Fair Pay in Music is not a given - in fact, it is not even expected.
In March 2024, Michelle Conceison delivered a paper at a music and entertainment industry educators conference in Atlanta, Georgia inviting educators and researchers to join the effort. She wrote the paper with assistance from Ella Sadler.
The goal was to help update educators about the research and advocacy efforts of Whippoorwill Arts and a network of arts organizations and researchers motivated to understand the economics and ethical dilemmas musicians and presenters face as they strive to bring music performances to communities.
The paper raises questions that require more follow up - the conversation continues…
Advocating for ethical pay and professional protections for musicians by providing realistic recommendations presenters, agents, music industry organizations, and arts funders can implement immediately in their work
September 2023 - As we exit summer festival season and head into fall touring, Whippoorwill Arts announces the latest of its releases in a multi-phase, multi-year research initiative they continue to conduct in collective with organizations, industry professionals and researchers to encourage fair pay and to improve working conditions for musicians.
The paper covers topics including Ethical Pay and Professional Protections for working musicians, and utilizes case studies to illustrate measure that can be taken by presenters to follow recommendations pertaining to these issues. Further, it explores the notion of Music as a Social Good, and suggests the music industry landscape be expanded to encompass community spaces, not just commercial spaces.
Our founder, Michelle Conceison, has been happy to contribute to this study at multiple intervals over time. Her role on this new paper included stewarding Whippoorwill Arts’ conversations with the Advisory Committee that reviewed the results and provided feedback and guidance on drafts of the report throughout the writing process, and for editing and writing the final version of the report (in cooperation with Whippoorwill’s team).
Setting benchmarks so we can measure progress as we strive for equity in Americana radio
September 2022 - Heading into Americanafest 2022, after over a year of collaboration, Michelle Conceison and Dr.
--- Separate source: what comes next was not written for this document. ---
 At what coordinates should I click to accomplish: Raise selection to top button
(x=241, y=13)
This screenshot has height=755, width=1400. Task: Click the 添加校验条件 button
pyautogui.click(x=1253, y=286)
Jada Watson released a research report: Representation in the Americana Radio Chart (2018-2021) with a sincere hope to engage in meaningful dialogue about what can be done to strive for inclusion and equity in music.
At Americanafest the researchers were glad to participate in multiple levels of discussion:
Wednesday, 14 September 2022 Radio Summit: Conceison was invited to visit with Americana radio programmers and promoters, and was interviewed by WXPN’s Bruce Warren
Thursday, 15 September 2022 panel: ”Striving for Systemic Change in Music: What We Are Learning in Americana Radio”
Friday, 16 September 2022 Label Summit: Conceison organized a gathering of labels on behalf of AMA
Click image above to download PDF
Building on research that’s been done to stimulate inclusion and equity in the music industry
May 2022 - Since 2012, many articles have been written by music journalists observing a lack of diversity and representation in the music industry. Structured research studies and papers have been written on this subject as well - primarily by academics and research firms, almost entirely focused on artists, the majority researching sales and radio charts of the top players in the industry.
In recent years, more research has been done about the music industry as a whole by music industry professionals, in partnership with academics and research firms. More researchers have attempted to address intersectional representation, focusing on multiple elements of identity and communities of people who have been marginalized.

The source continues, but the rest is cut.